There are many great moments in this film. For example, during Hank’s first appearance on stage, he notices that his pick guard reflects light into the audience. He uses the beam to choose his “date” for the evening. When he uses the trick on Evelyn and goes up to her after his set, she asks him if that always works on the girls back home. Nonetheless, she chooses him because of the light he projects from within to warm her empty life. In an inevitable scene in Hank’s hospital room, she tells him about this hope and then says she learned too late that the beam only shines when he plays, “and now you can’t even do that.”
I felt sympathy for Evelyn at times, but my heart truly went out to Hank, whom she betrayed to his near death and then abandoned. Bieber directs his cast from the inside out, palpably capturing the light inside Hank/Payne and the ugliness in the beautiful Evelyn/Larter. One very touching scene has Billy Byrd, now a troubled alcoholic whom nobody will hire, drive to Hank’s home and sit outside in his car, forbidden by Evelyn from coming around anymore. Hank climbs in the car, and Billy pleads with him to take his guitar—the guitar they both invented—and hold it. “It’s the most beautiful thing I own, and if I keep it, I’m going to sell it. I really don’t want to sell it.” The love between the two men is deeply felt, and the scene plays with great emotional truth.
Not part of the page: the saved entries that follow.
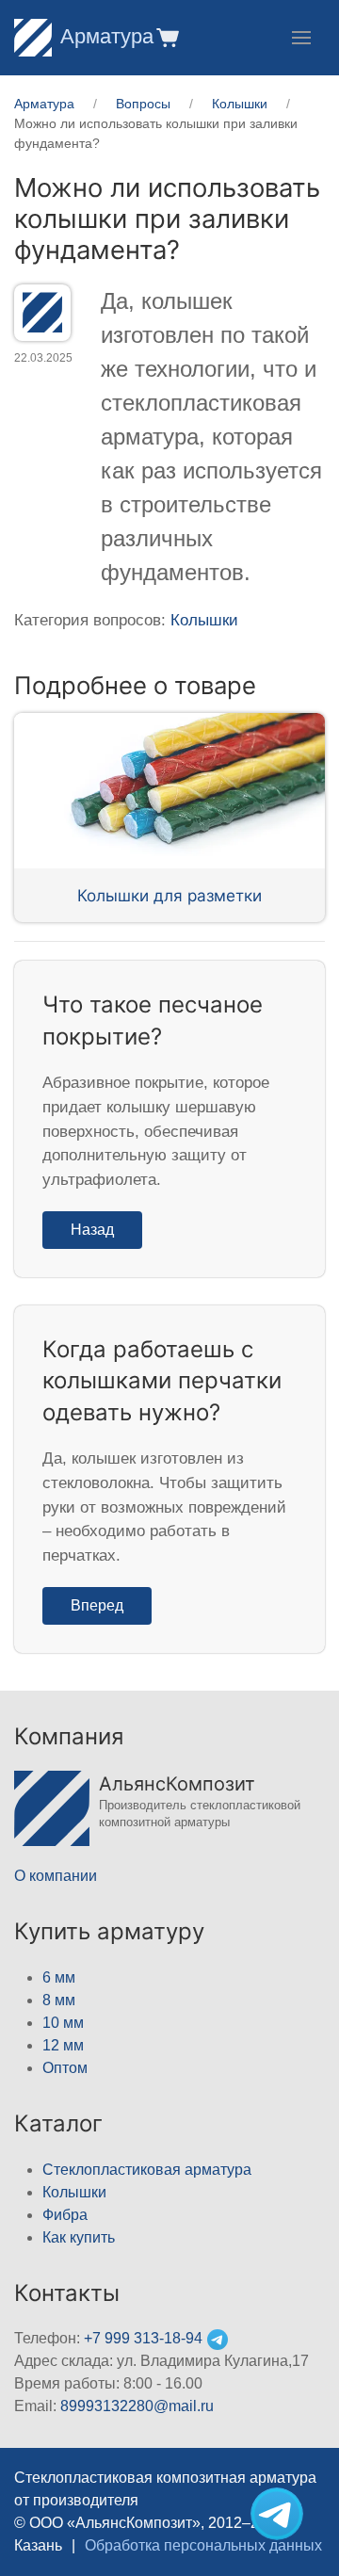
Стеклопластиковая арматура (146, 2170)
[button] (166, 37)
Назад (92, 1230)
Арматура (106, 36)
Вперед (97, 1605)
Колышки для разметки (169, 895)
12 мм (63, 2045)
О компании (55, 1876)
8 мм (58, 2000)
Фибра (65, 2215)
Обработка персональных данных (203, 2545)
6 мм (58, 1977)
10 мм (63, 2023)
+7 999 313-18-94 (143, 2338)
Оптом (65, 2068)
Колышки (204, 620)
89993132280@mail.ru (137, 2406)
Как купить (78, 2237)
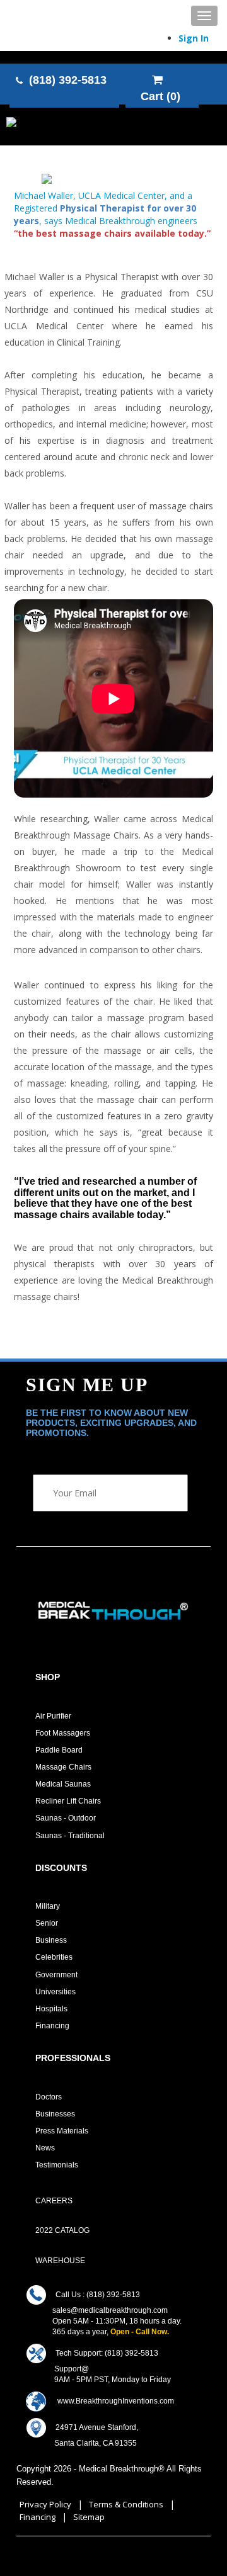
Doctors (48, 2097)
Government (56, 1974)
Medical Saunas (63, 1784)
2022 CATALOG (62, 2230)
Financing (52, 2025)
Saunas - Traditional (70, 1835)
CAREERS (54, 2200)
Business (51, 1940)
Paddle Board (59, 1750)
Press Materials (61, 2131)
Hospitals (51, 2008)
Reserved (33, 2482)
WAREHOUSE (60, 2260)
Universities (55, 1991)
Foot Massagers (62, 1733)
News (45, 2148)
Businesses (55, 2114)
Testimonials (56, 2165)
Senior (46, 1923)
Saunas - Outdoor (65, 1818)
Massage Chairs (63, 1767)
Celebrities (54, 1957)
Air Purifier (53, 1716)
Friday (160, 2379)
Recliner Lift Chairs (68, 1801)
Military (47, 1906)
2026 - (66, 2468)
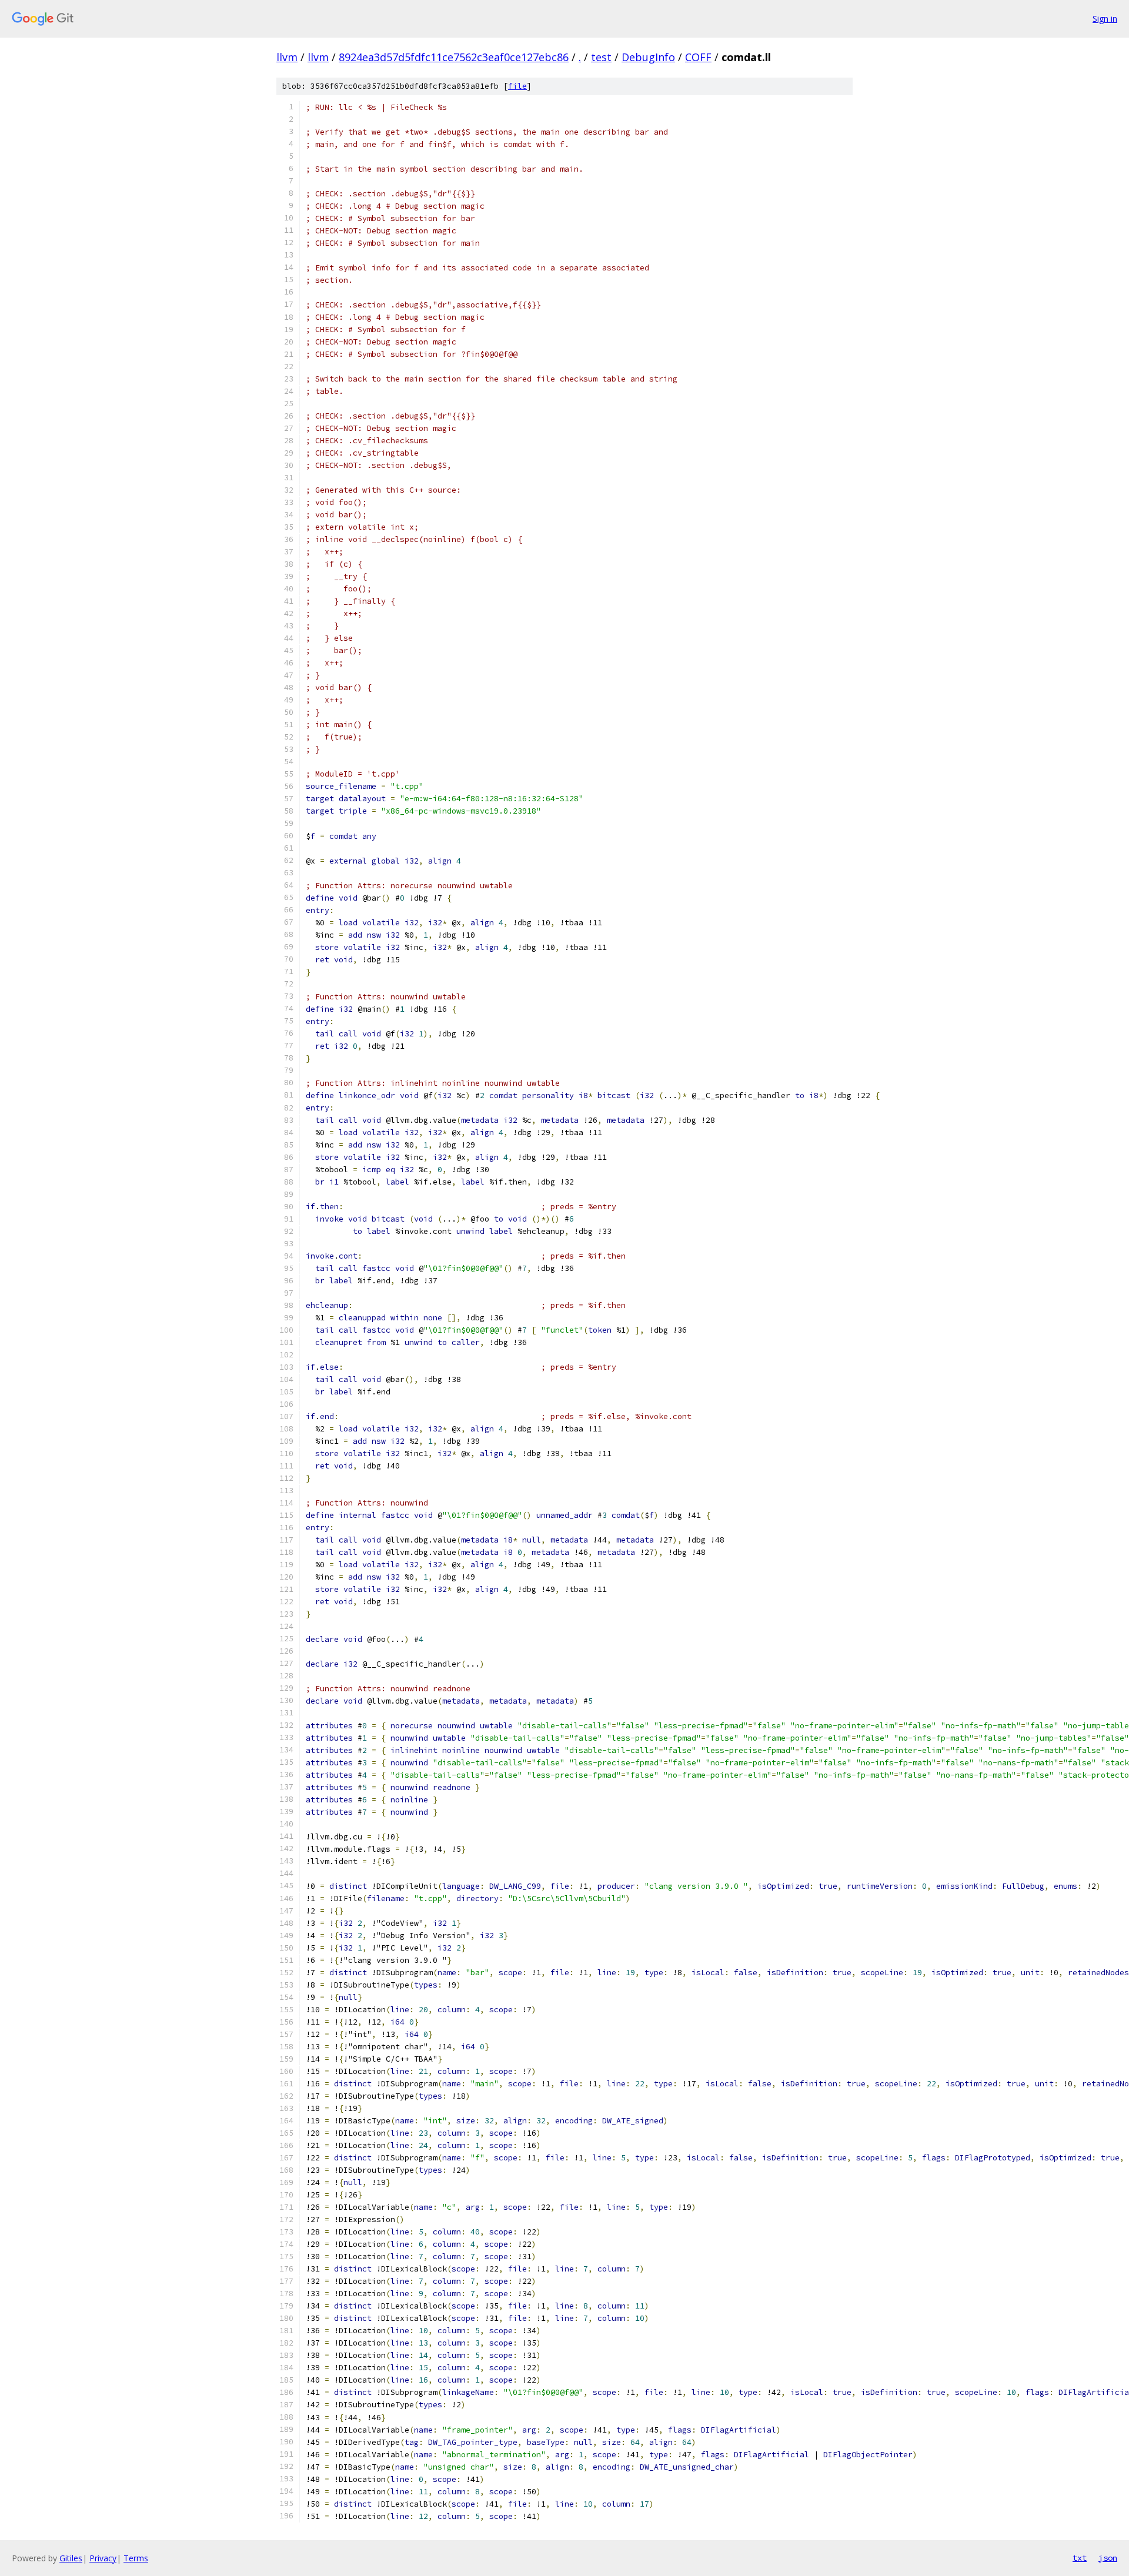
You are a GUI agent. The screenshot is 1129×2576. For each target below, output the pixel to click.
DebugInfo (648, 57)
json (1107, 2557)
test (601, 57)
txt (1080, 2557)
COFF (698, 57)
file (517, 86)
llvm (287, 57)
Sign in (1105, 18)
Other standout performances include Lane Garrison as Hank’s brother Bill and John Fleck as Lloyd “Cowboy” Copas, the leader of Hank’s studio band.
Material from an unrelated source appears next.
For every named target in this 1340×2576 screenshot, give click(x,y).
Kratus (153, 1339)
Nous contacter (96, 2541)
The outstanding music includes original recordings of “Crazy” by Patsy Cline and Payne as Hank Garland doing “Sugarfoot Rag.” The closing credits show the real Hank doing the song as well. The story does rather play like a standard country biopic, with a crazy and troubled woman at its core. Nonetheless, no matter how the script was embellished for dramatic purposes, the film largely reflects an emotional reality that felt true.
The hubby and I saw the film right after the music biopic of Darby Crash and The Germs, What We Do Is Secret. While I preferred The Germs movie, I must give Crazy its props. These two films are well-done musician biopics and are worth your attention.